▽
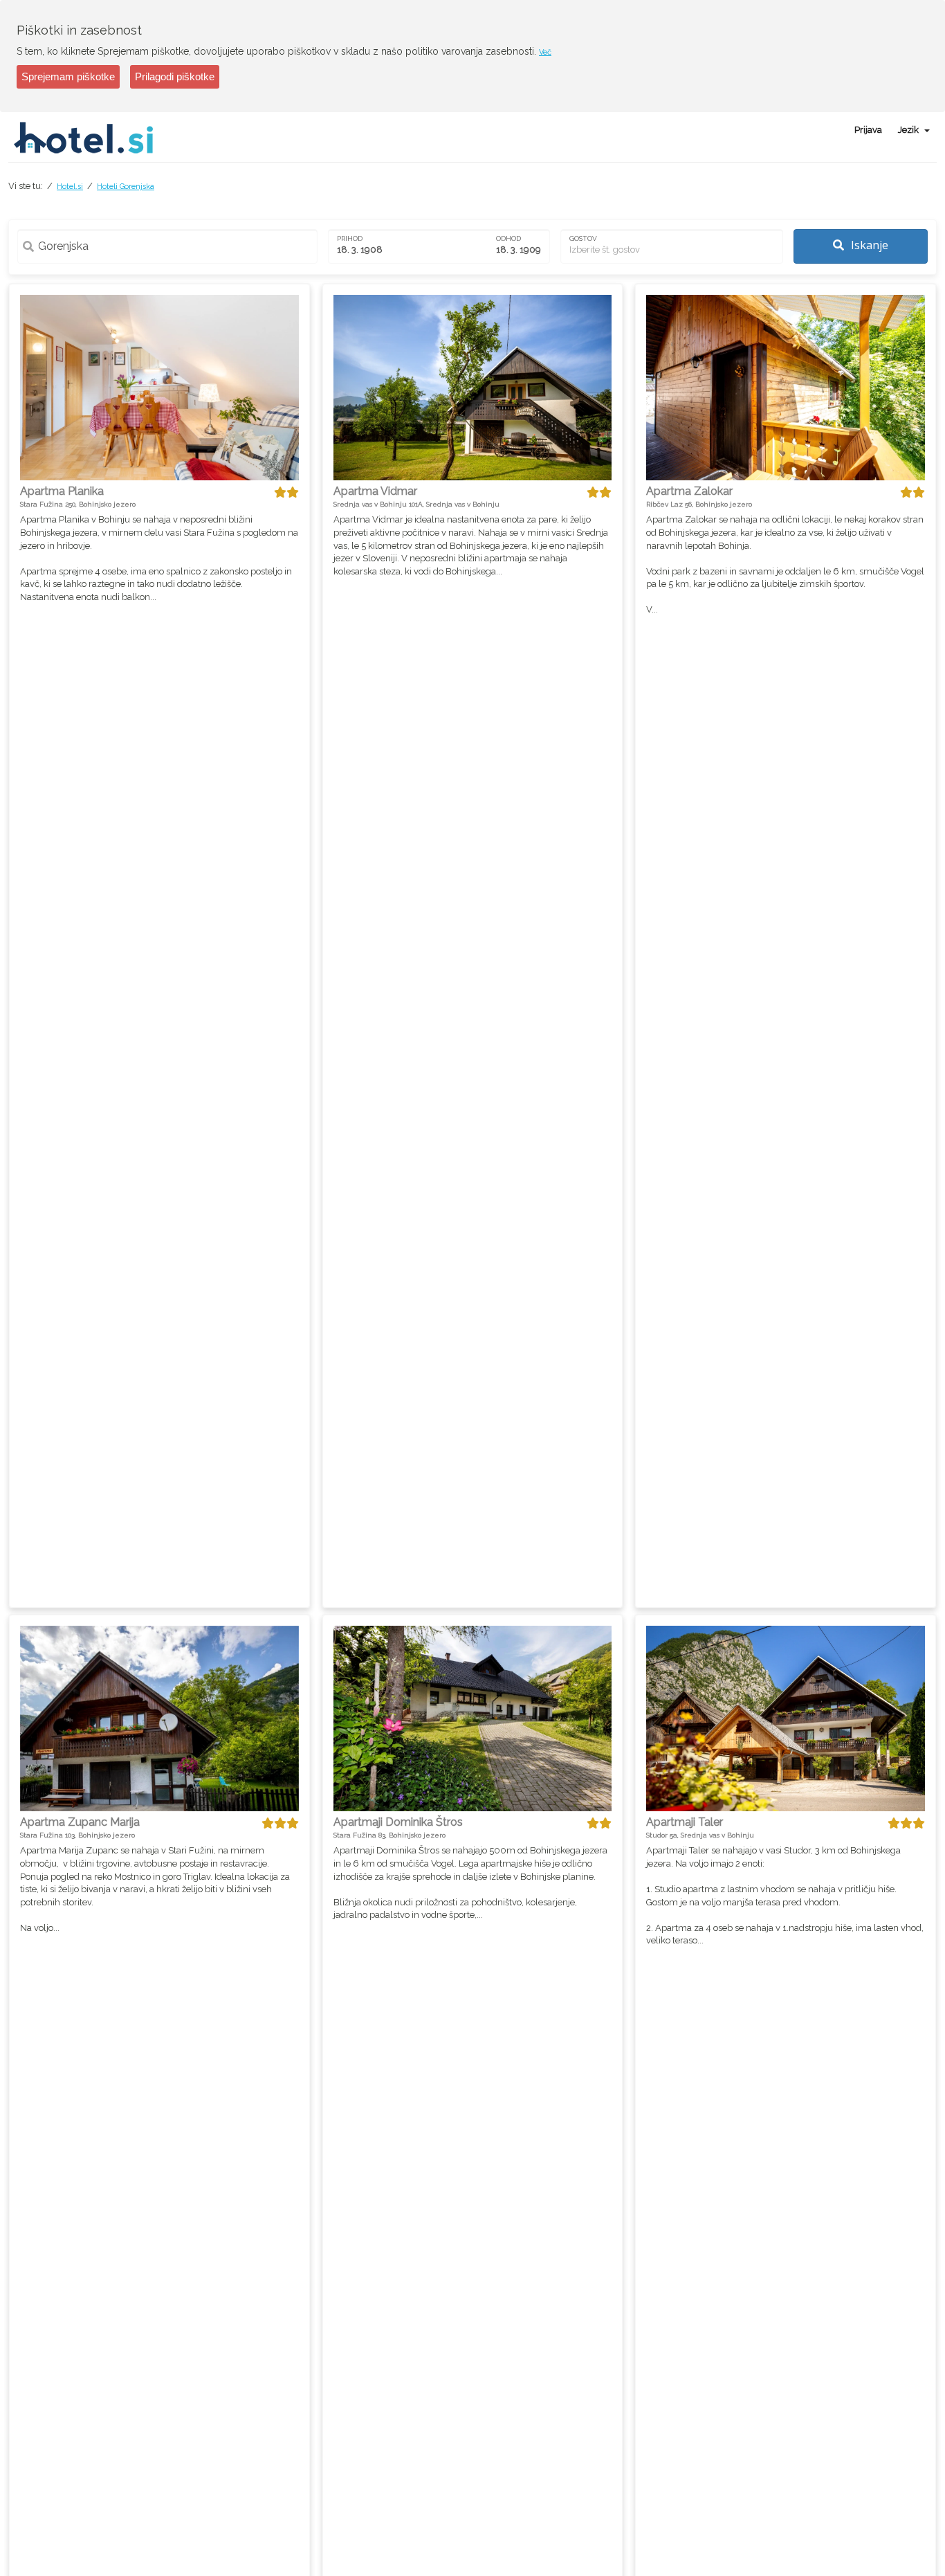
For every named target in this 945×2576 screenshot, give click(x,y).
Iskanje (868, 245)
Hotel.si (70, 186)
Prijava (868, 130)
△
▽
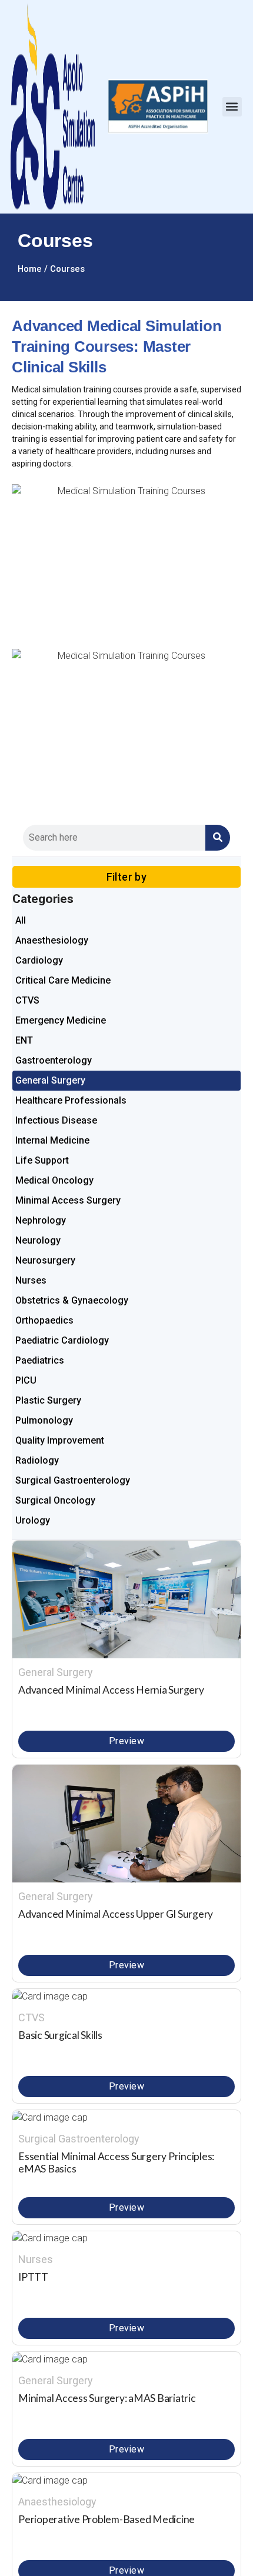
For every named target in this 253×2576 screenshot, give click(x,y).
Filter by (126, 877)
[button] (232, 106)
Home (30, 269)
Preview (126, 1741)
△
■ WHAT YOU SHOULD DO ■
For each line above that contains the word "click", make a copy.

■ EXERCISE SOLUTION ■
For every named target in this 945×2576 screenshot, give click(x,y).
For every named target in this 253×2576 screenshot, give click(x,y).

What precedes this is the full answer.